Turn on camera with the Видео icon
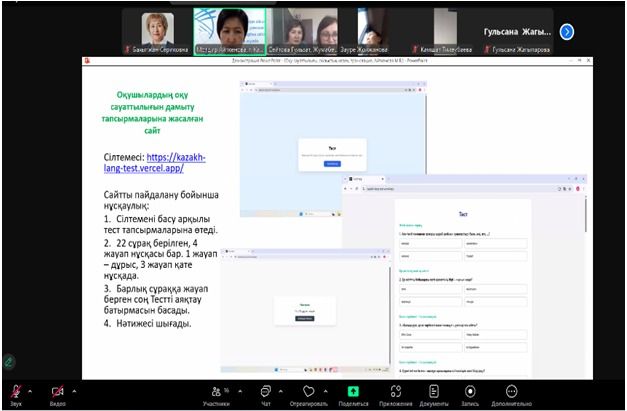point(58,390)
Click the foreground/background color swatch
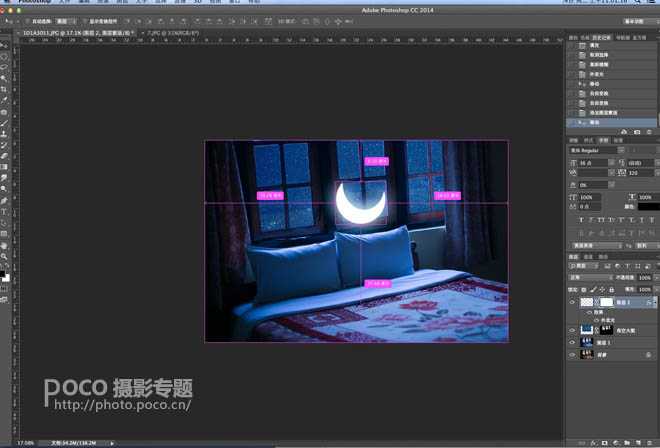The height and width of the screenshot is (448, 660). (5, 271)
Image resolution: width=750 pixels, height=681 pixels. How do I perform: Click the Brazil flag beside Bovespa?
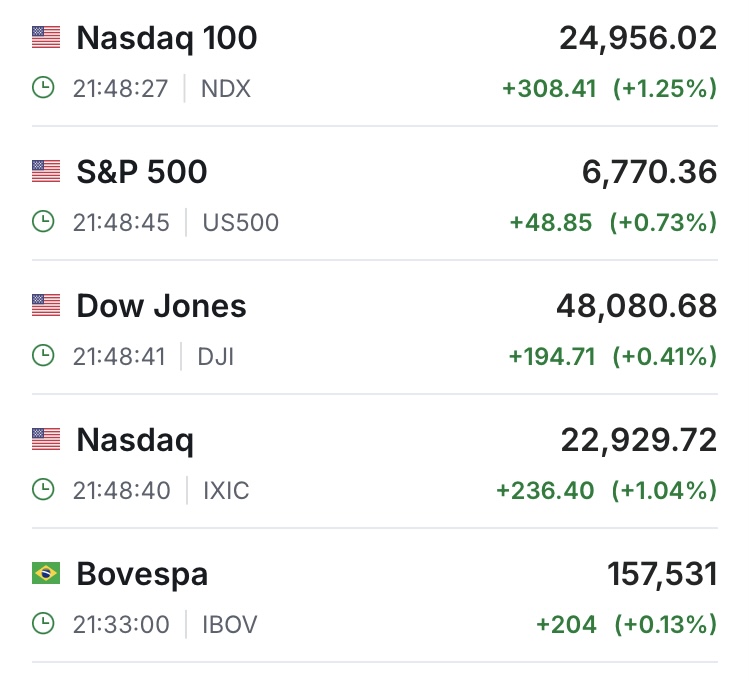pos(46,574)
==========
Because only the text is wanted, repeat all the entries exactly and leave out the pictures.

## ANSWER SECTION
Turn on camera with the Видео icon
point(58,390)
Click the foreground/background color swatch
The height and width of the screenshot is (448, 660). (5, 271)
Image resolution: width=750 pixels, height=681 pixels. How do I perform: Click the Brazil flag beside Bovespa?
pos(46,574)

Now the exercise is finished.